• **Task description**
Convert the records in the stretch from the line containing "This screenshot has width=1372, height=887." through the line containing "I will 193,88." into a two-column CSV with the headers instruction and answer, one row per record. Put each value in a single quoted field and replace any line breaks with spaces.

§ §

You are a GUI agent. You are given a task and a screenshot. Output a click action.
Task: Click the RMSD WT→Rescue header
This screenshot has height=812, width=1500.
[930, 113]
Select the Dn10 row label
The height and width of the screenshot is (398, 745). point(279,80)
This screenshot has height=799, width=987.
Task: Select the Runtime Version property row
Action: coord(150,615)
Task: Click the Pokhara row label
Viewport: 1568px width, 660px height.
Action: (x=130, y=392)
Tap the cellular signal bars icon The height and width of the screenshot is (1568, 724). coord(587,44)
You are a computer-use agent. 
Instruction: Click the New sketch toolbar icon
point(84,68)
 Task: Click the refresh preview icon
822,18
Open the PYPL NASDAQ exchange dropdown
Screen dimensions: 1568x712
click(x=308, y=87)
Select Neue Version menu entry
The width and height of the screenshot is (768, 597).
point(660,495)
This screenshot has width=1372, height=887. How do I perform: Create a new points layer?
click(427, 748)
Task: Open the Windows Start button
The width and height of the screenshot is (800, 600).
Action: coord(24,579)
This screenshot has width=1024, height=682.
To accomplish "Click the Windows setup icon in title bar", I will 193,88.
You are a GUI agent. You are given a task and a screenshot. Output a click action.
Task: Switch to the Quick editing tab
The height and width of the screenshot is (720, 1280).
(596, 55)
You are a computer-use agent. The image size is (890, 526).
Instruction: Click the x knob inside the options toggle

§ §

• **Written solution**
instruction,answer
"This screenshot has width=1372, height=887. How do I perform: Create a new points layer?","click(427, 748)"
"Task: Open the Windows Start button The width and height of the screenshot is (800, 600).","Action: coord(24,579)"
"This screenshot has width=1024, height=682. To accomplish ""Click the Windows setup icon in title bar"",","I will 193,88."